CONSIGNE:
Traduisez en anglais, s'il vous plaît, cette phrase de l'extrait cité ci-dessous : « Au dire des chercheurs, les quartiers de la métropole où se concentrent ces propriétaires financiers vivent davantage de tensions liées à la crise du logement. »
:: EXTRAIT CITÉ
De nouveaux travaux de recherche indiquent qu’un petit pourcentage de propriétaires liés au monde de la finance, comme les firmes d’investissement et les investisseurs institutionnels, possèdent quatre fois plus de logements locatifs, à Montréal, que ce qui était auparavant estimé.
Au dire des chercheurs, les quartiers de la métropole où se concentrent ces propriétaires financiers vivent davantage de tensions liées à la crise du logement.
Dans le cadre de la première analyse en profondeur du genre pour une ville nord-américaine, des chercheurs des Universités de Waterloo et McGill ont développé une nouvelle méthode permettant d’identifier les réseaux de propriétés qui se trouvent derrière des compagnies à numéro anonymes, afin d’établir l’ampleur des parcs locatifs appartenant à ces propriétaires financiers.
Montréal a longtemps été connue comme étant favorable aux locataires, avec des loyers bas, un grand nombre de logements disponibles, ainsi que des droits des locataires particulièrement importants, mais les chercheurs ont découvert que les propriétaires financiers sont en voie de prendre le contrôle du marché locatif.
::::
:: DONNÉES FOURNIES
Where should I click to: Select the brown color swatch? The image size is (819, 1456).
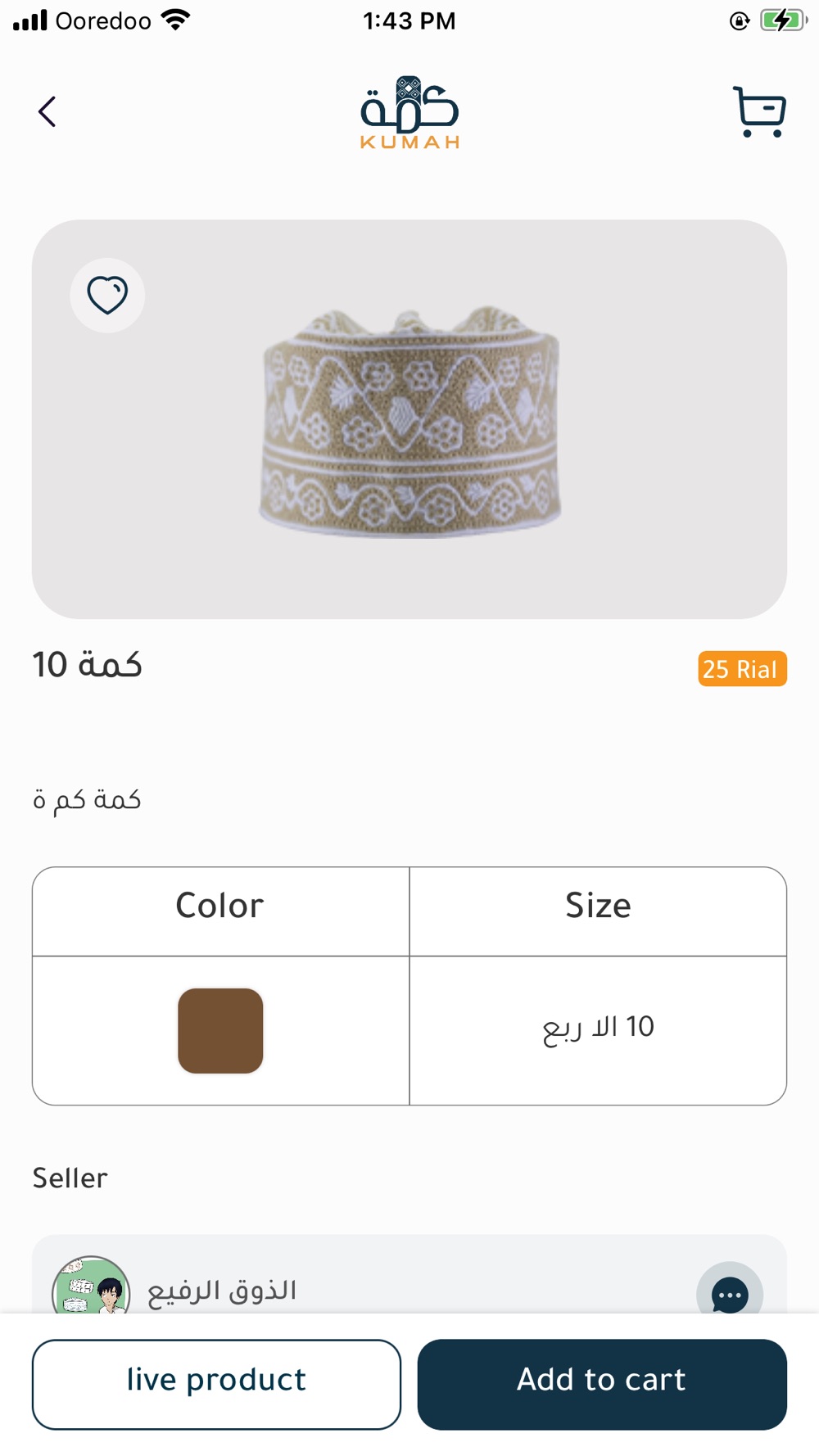tap(220, 1030)
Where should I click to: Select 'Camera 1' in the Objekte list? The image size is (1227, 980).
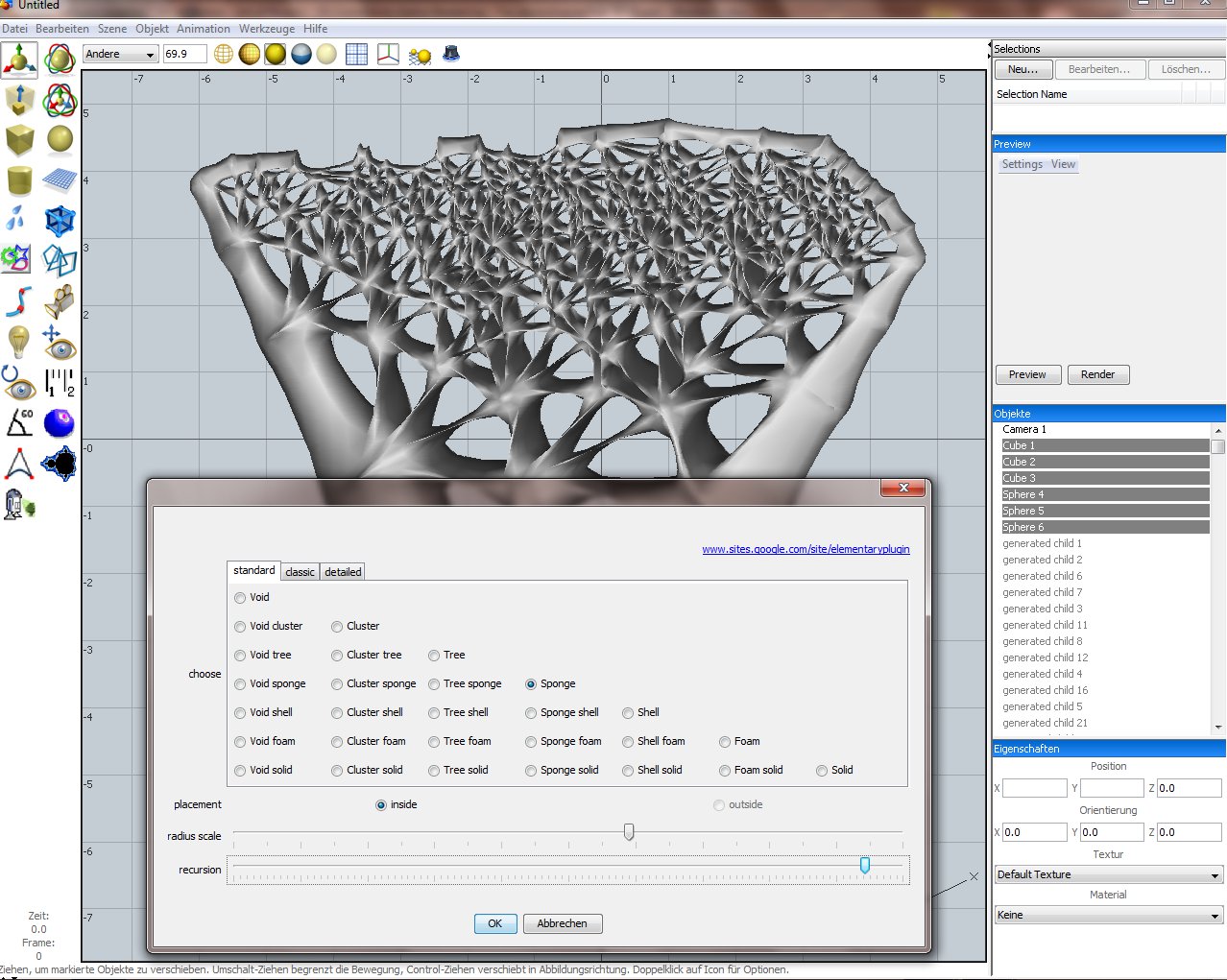coord(1024,429)
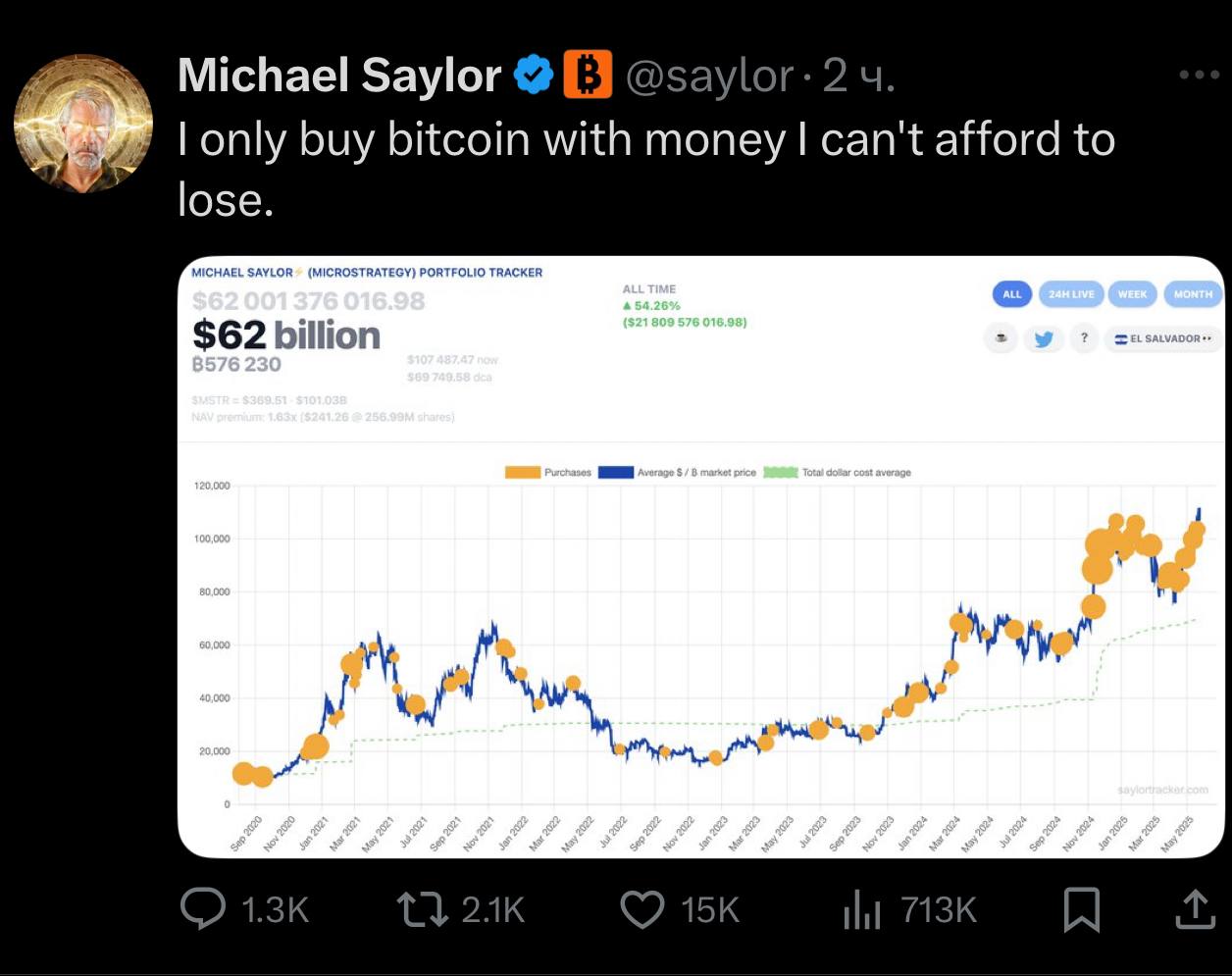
::::
RÉPONSE ATTENDUE:
According to the researchers, the neighborhoods of the metropolis where these financial landlords are concentrated are experiencing greater strain related to the housing crisis.